[Collected data]
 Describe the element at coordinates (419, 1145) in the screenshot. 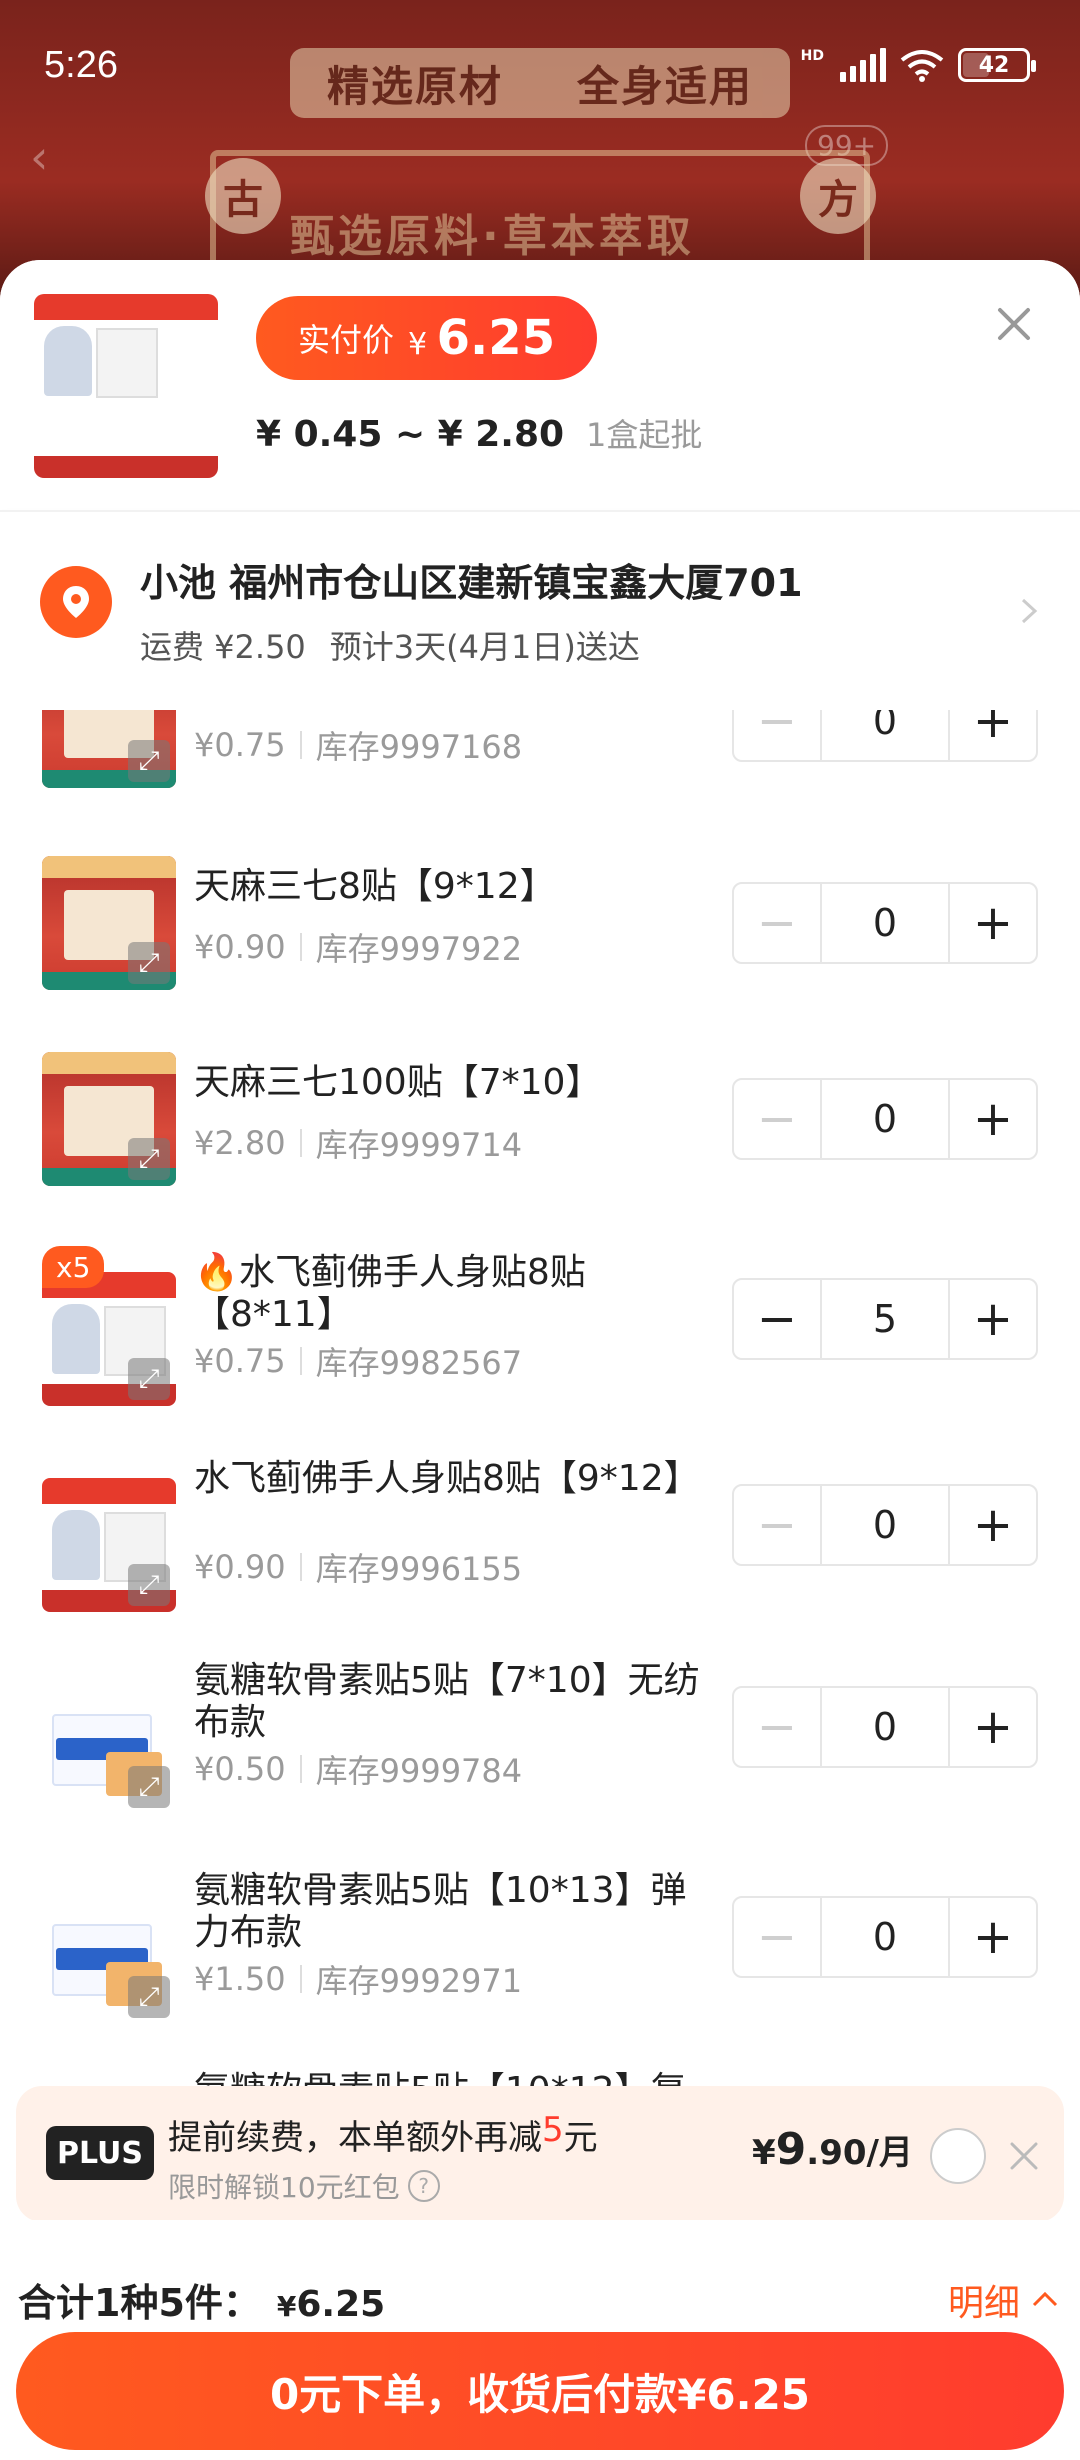

I see `sku-stock: 库存9999714` at that location.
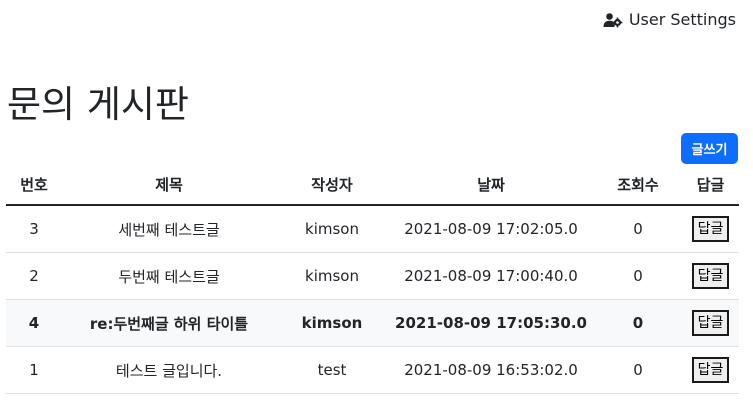 The image size is (753, 400). Describe the element at coordinates (34, 276) in the screenshot. I see `cell-number: 2` at that location.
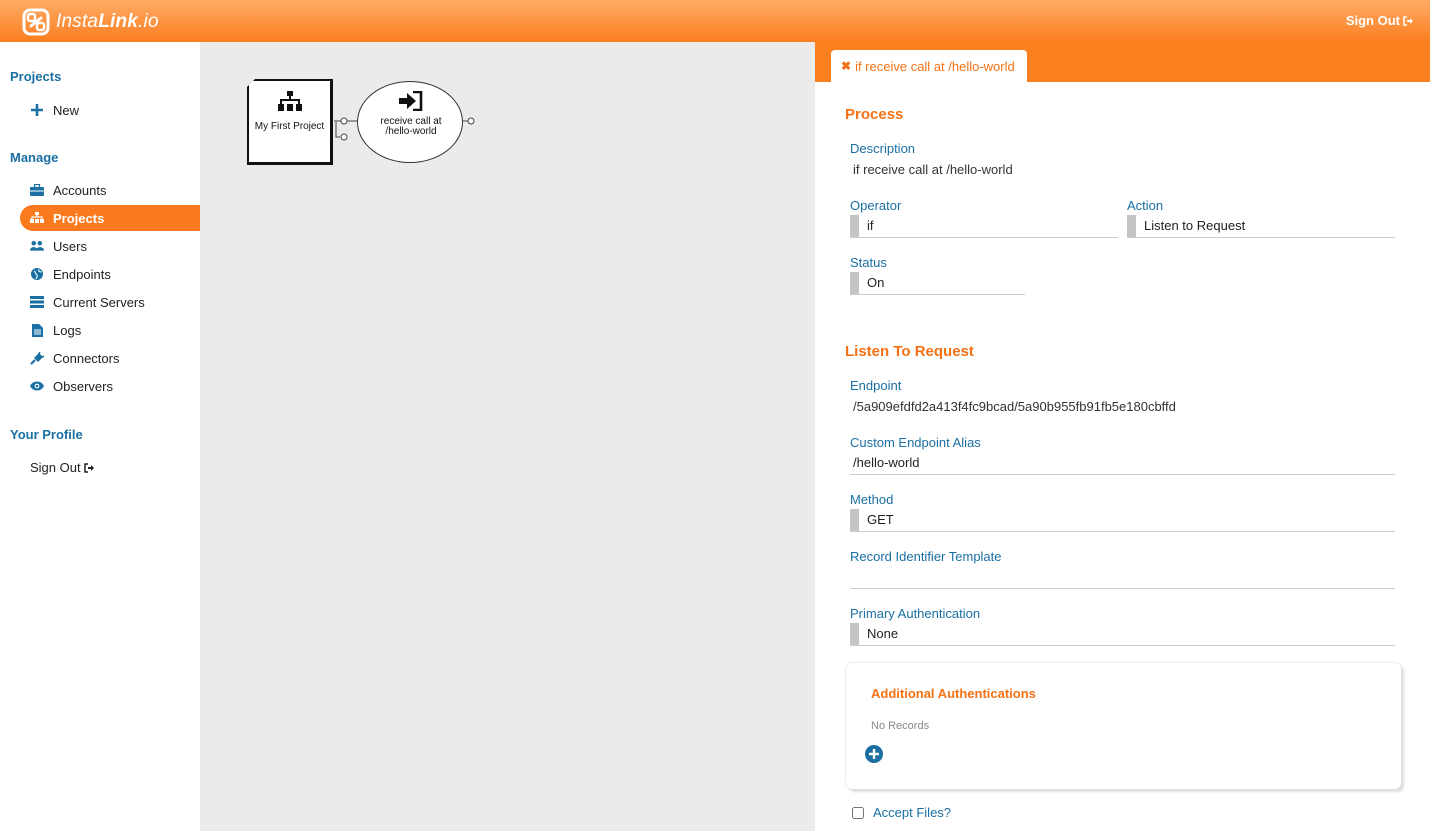  Describe the element at coordinates (916, 442) in the screenshot. I see `alias-label: Custom Endpoint Alias` at that location.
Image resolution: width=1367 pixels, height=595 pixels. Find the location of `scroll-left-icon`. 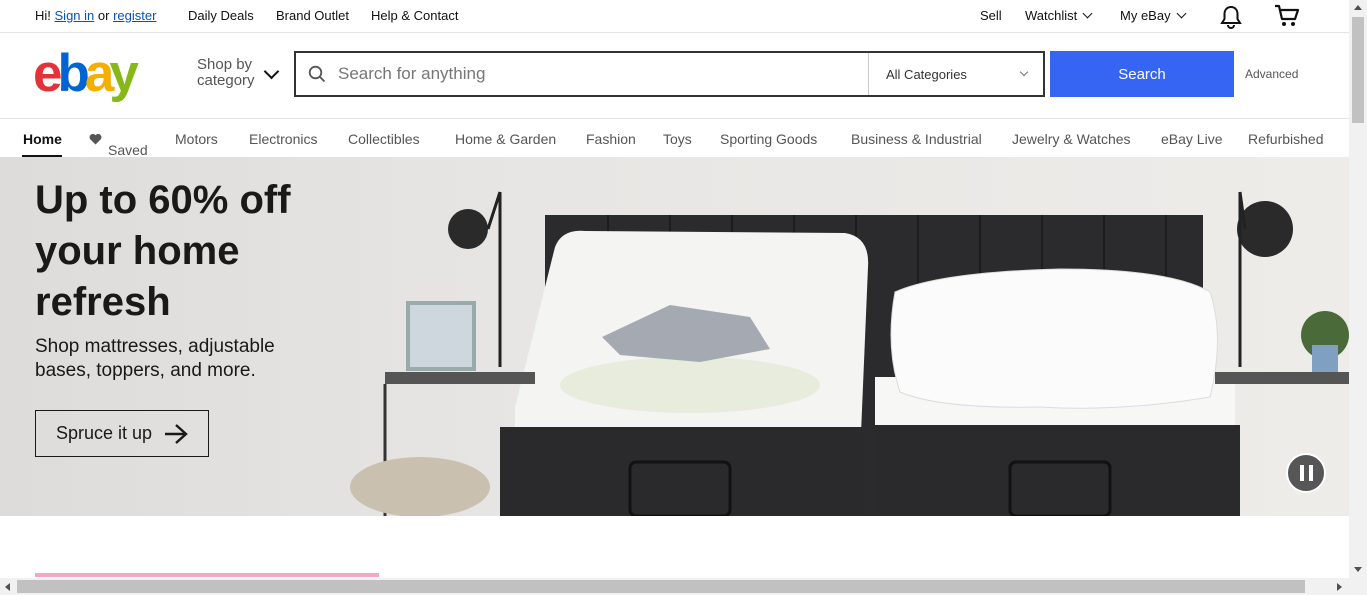

scroll-left-icon is located at coordinates (8, 587).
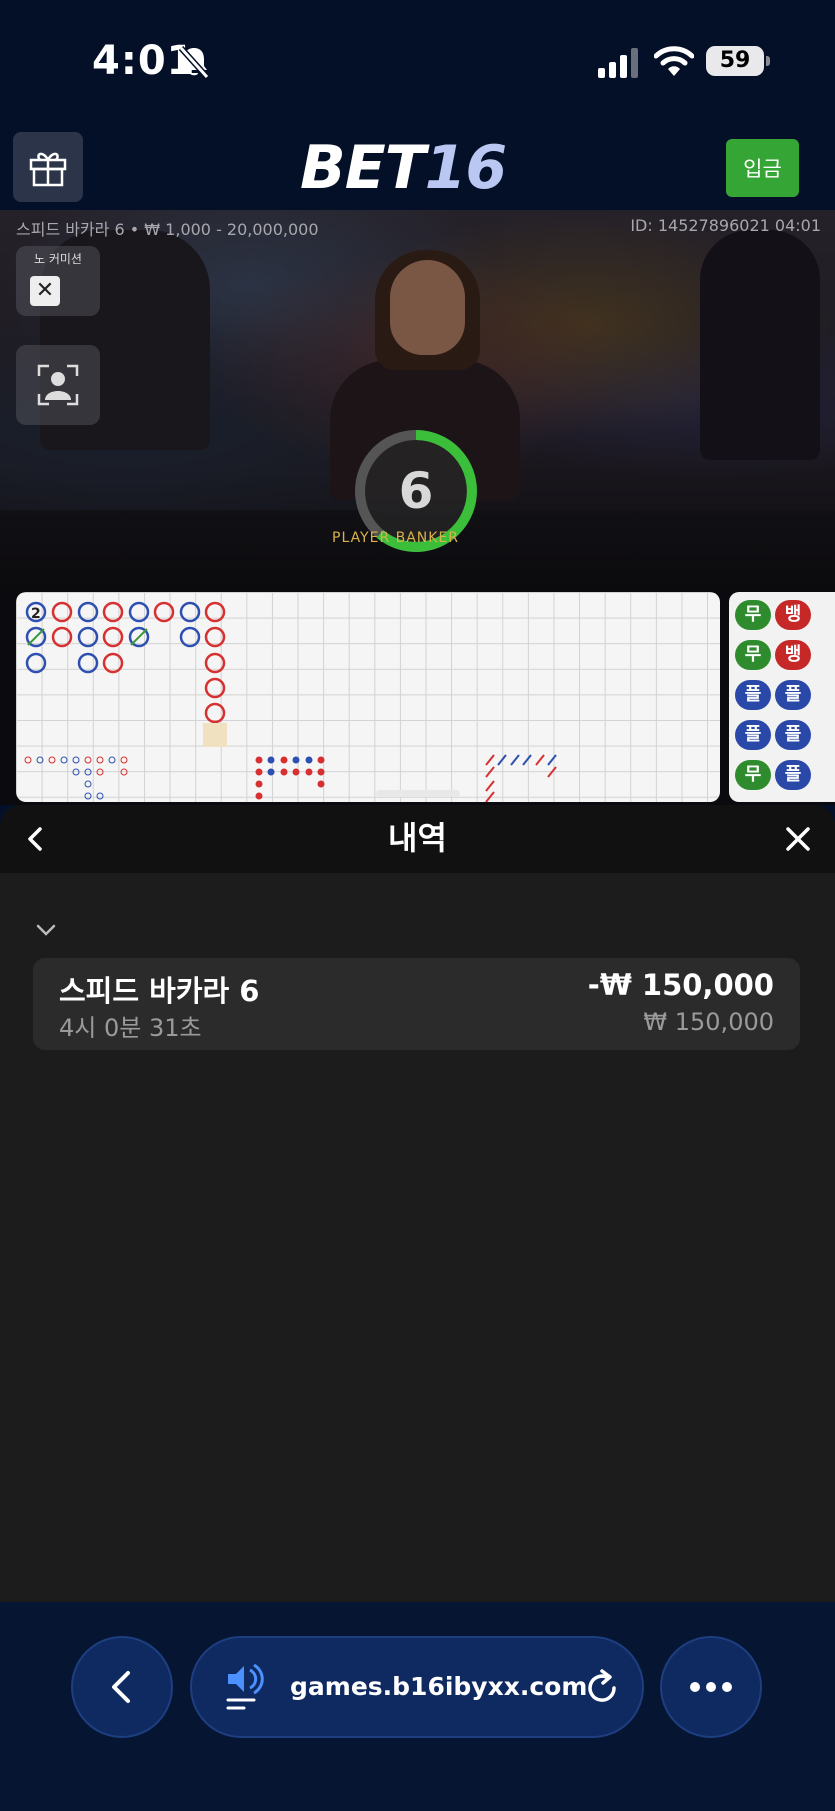 This screenshot has width=835, height=1811. I want to click on speaker-reader-icon, so click(245, 1686).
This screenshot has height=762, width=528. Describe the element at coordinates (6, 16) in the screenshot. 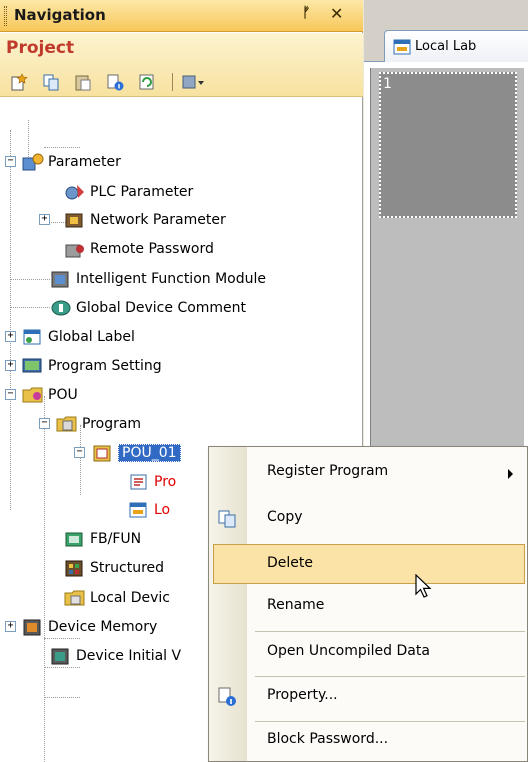

I see `drag-grip-icon` at that location.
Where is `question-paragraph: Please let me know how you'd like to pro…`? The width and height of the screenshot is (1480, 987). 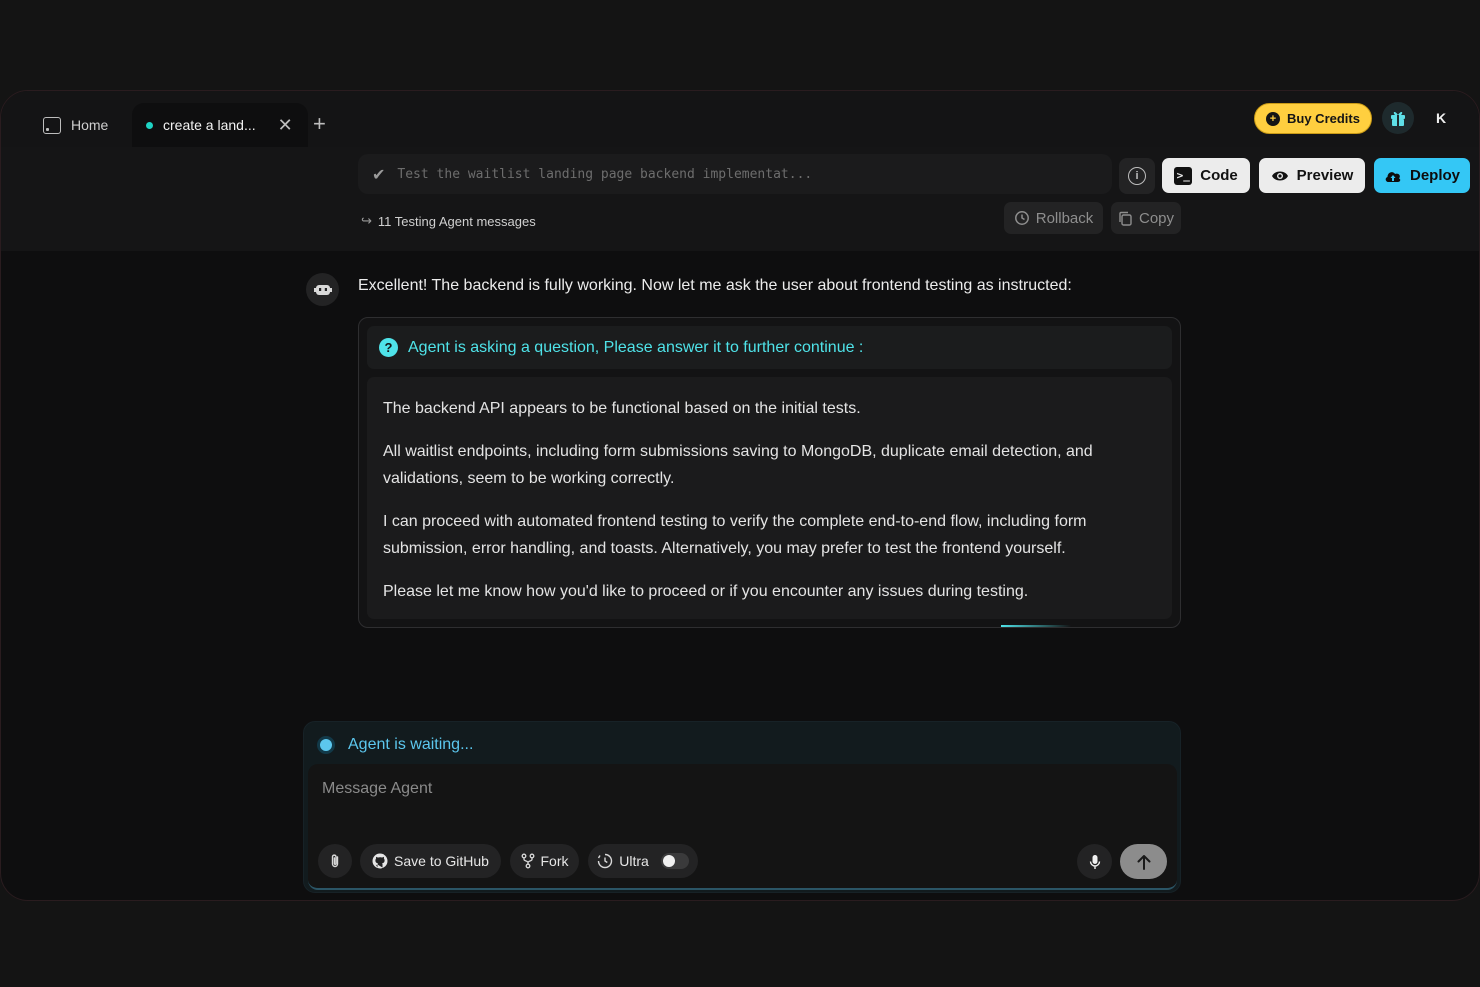 question-paragraph: Please let me know how you'd like to pro… is located at coordinates (706, 592).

◆ Directive ◆
Convert everything from the first line down to the line containing "The image size", both included, into a JSON list of strings with one string per line and no blank lines. Leave the pictures out of the answer.

◆ Expected answer ◆
[
  " Describe the element at coordinates (419, 1145) in the screenshot. ",
  "I see `sku-stock: 库存9999714` at that location.",
  " The image size is (753, 400). Describe the element at coordinates (34, 276) in the screenshot. I see `cell-number: 2` at that location."
]